● **BRIEF**:
Return the listing exactly as it appears, but strip out the images.

------------------------

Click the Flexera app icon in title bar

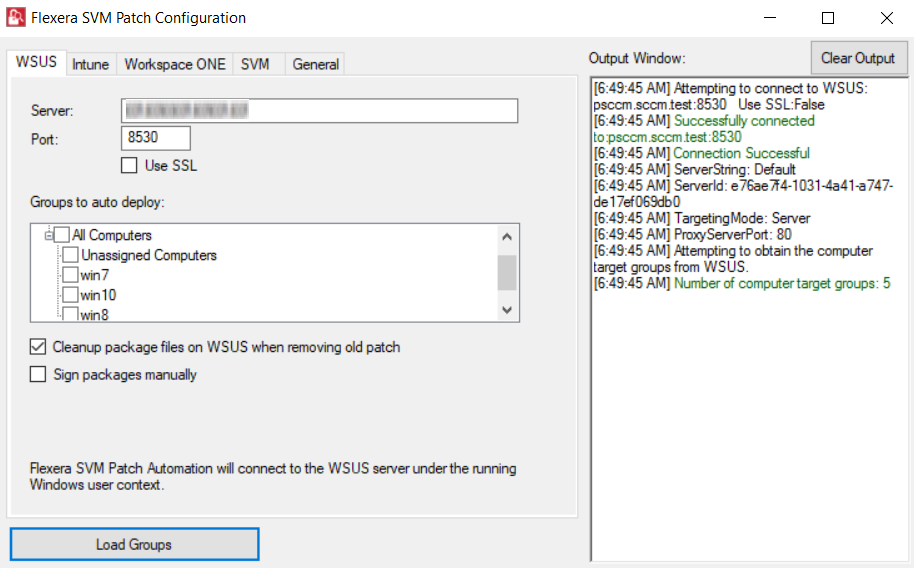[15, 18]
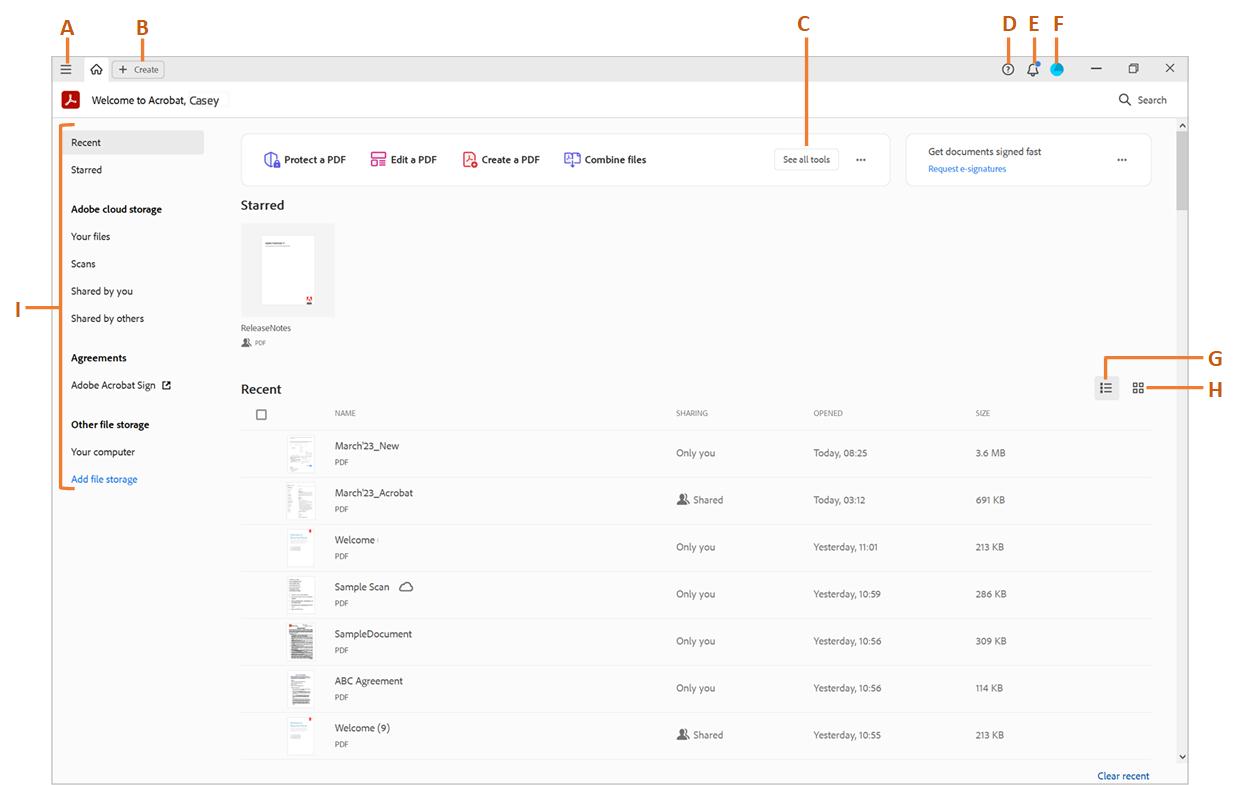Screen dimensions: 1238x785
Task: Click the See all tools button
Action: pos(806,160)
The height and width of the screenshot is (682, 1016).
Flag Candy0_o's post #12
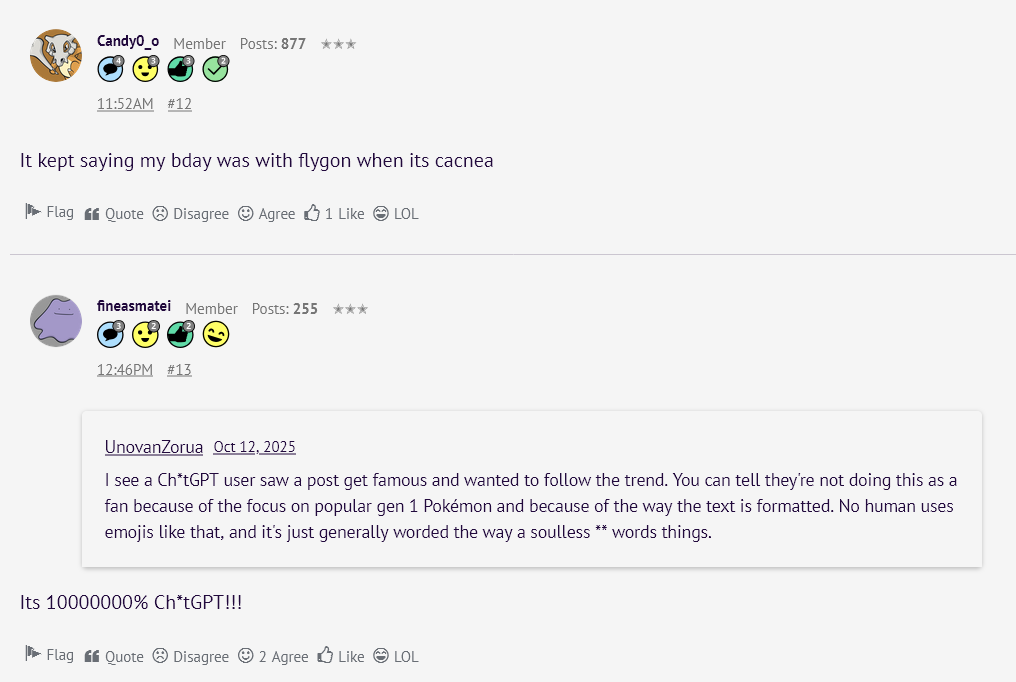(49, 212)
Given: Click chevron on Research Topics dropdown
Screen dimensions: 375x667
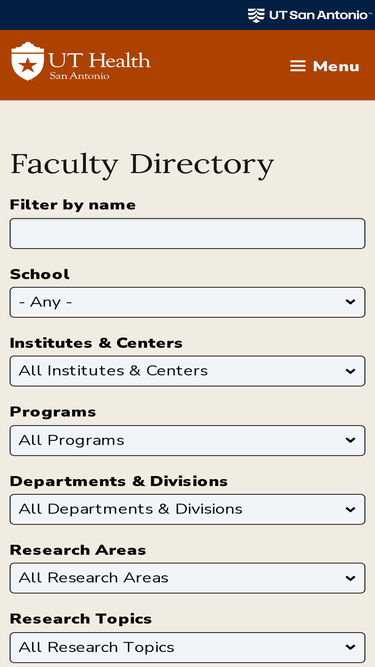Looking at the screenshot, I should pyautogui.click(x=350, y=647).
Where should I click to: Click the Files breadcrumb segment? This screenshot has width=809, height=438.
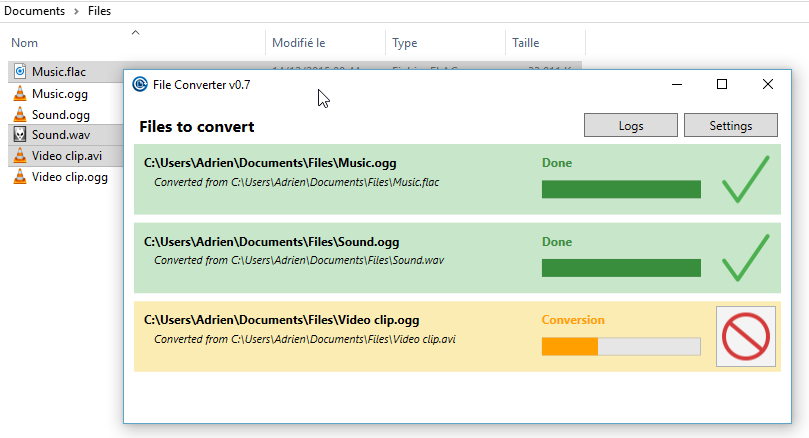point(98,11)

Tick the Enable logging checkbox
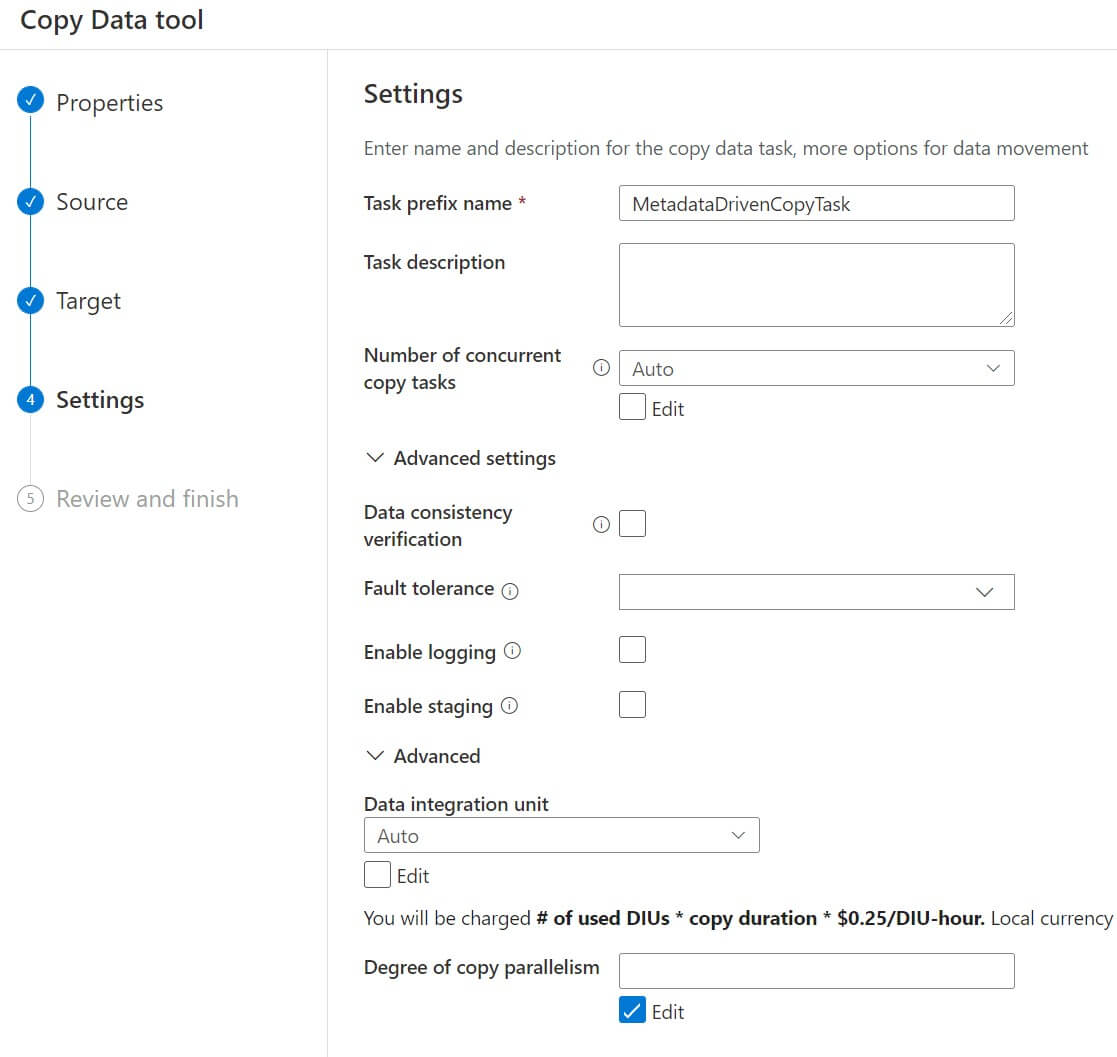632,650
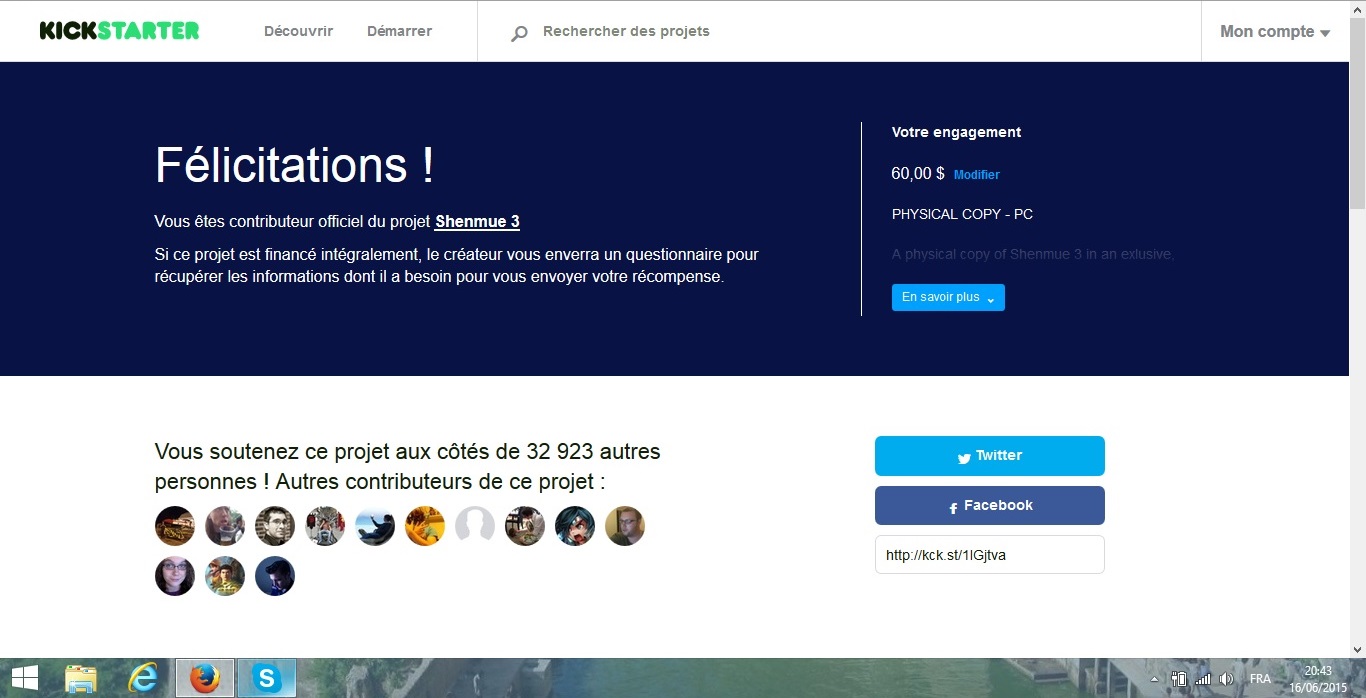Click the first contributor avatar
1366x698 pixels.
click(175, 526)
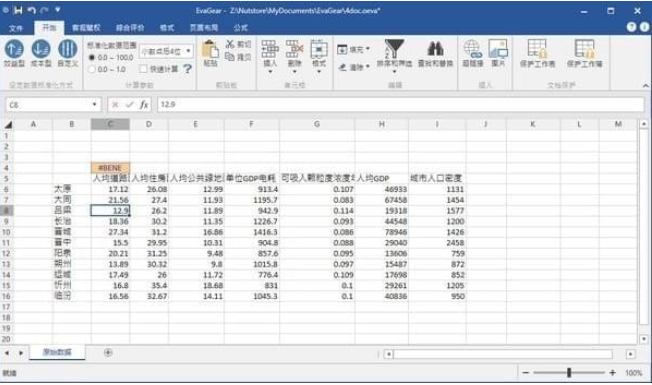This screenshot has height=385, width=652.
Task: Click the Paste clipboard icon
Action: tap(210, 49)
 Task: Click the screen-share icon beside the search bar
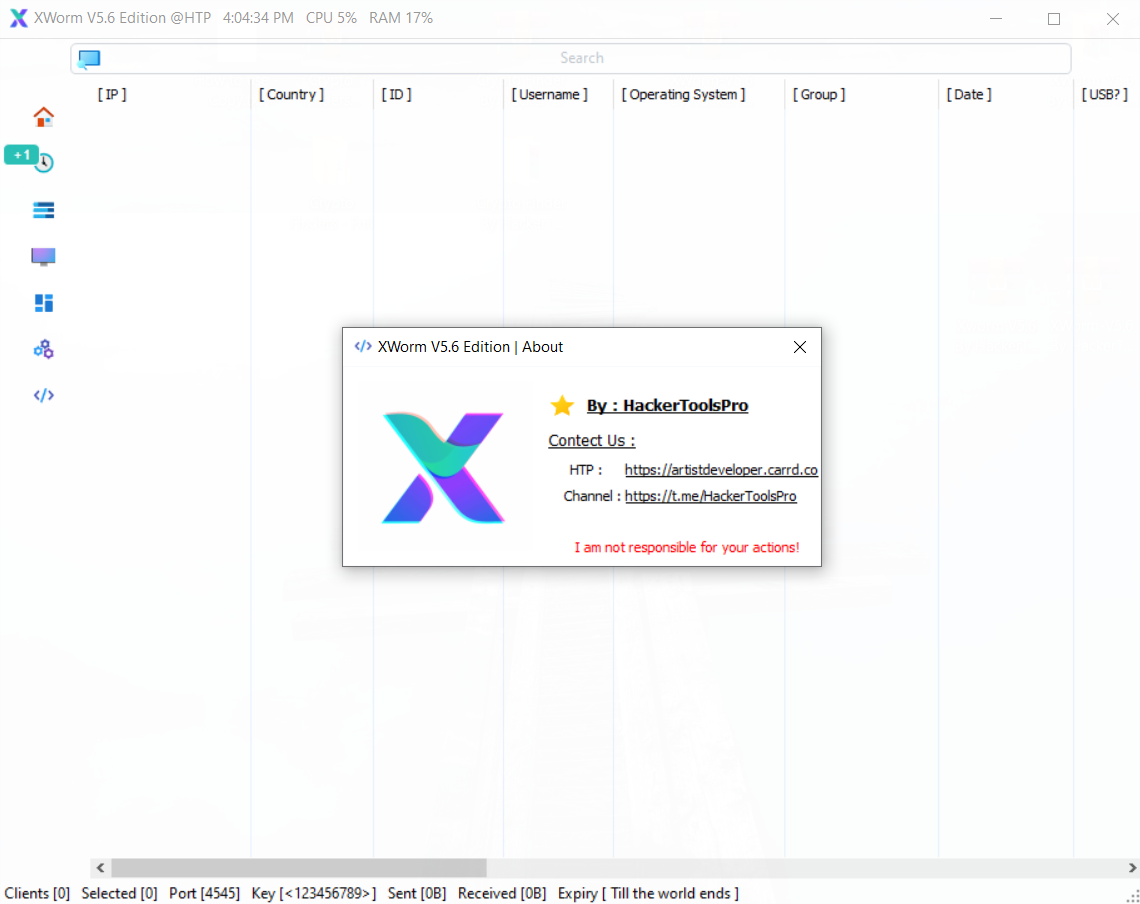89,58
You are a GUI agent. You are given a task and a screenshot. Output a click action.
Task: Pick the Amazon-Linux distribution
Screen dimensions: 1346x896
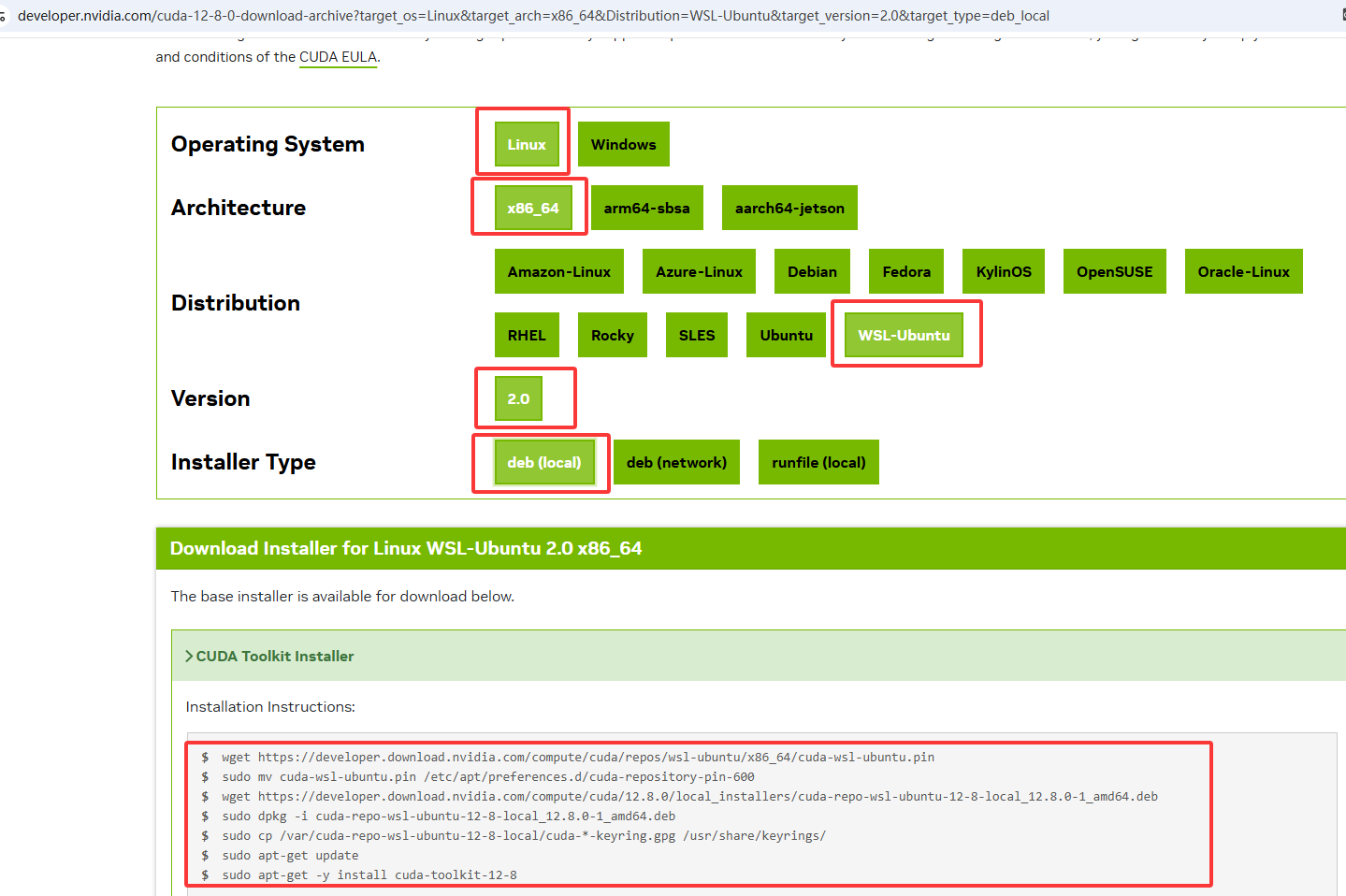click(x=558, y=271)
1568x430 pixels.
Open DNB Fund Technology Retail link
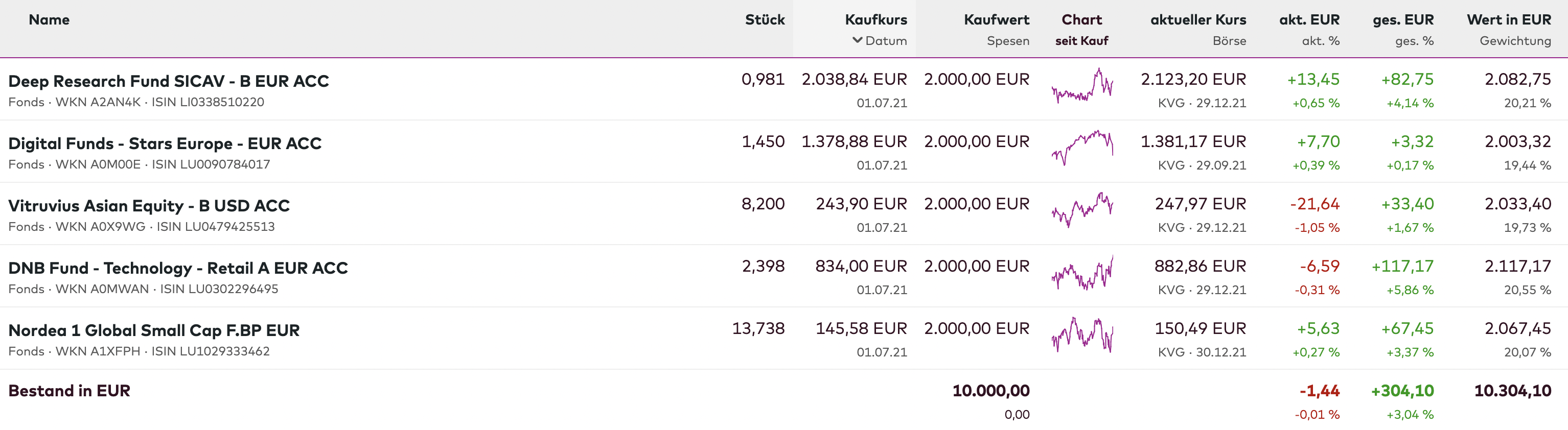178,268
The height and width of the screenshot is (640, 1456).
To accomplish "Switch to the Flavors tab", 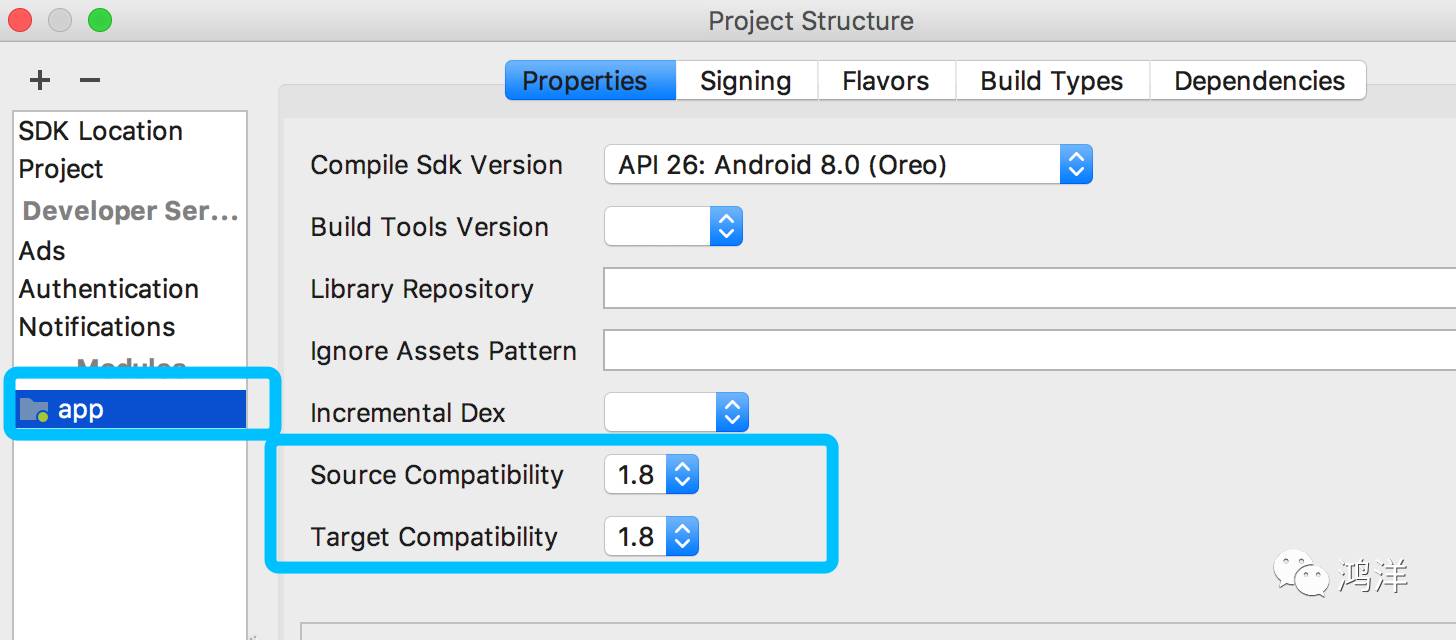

------------------------

● **ANSWER TO THE PROBLEM**:
Click the Flexera app icon in title bar

[15, 18]
Screen dimensions: 1238x785
Task: Click the See all tools button
Action: pos(806,160)
The height and width of the screenshot is (682, 1016).
Flag Candy0_o's post #12
(49, 212)
Given: Click chevron on Research Topics dropdown
Screen dimensions: 375x667
Looking at the screenshot, I should pyautogui.click(x=350, y=647).
Where should I click to: Click the Files breadcrumb segment? This screenshot has width=809, height=438.
point(98,11)

Tick the Enable logging checkbox
632,650
Click the first contributor avatar
1366x698 pixels.
click(175, 526)
This screenshot has height=385, width=652.
Task: Click the Paste clipboard icon
Action: tap(210, 49)
 Task: Click the screen-share icon beside the search bar
89,58
You are a GUI agent. You are given a task and a screenshot. Output a click action.
Task: Pick the Amazon-Linux distribution
Screen dimensions: 1346x896
click(x=558, y=271)
1568x430 pixels.
Open DNB Fund Technology Retail link
178,268
The height and width of the screenshot is (640, 1456).
To accomplish "Switch to the Flavors tab", 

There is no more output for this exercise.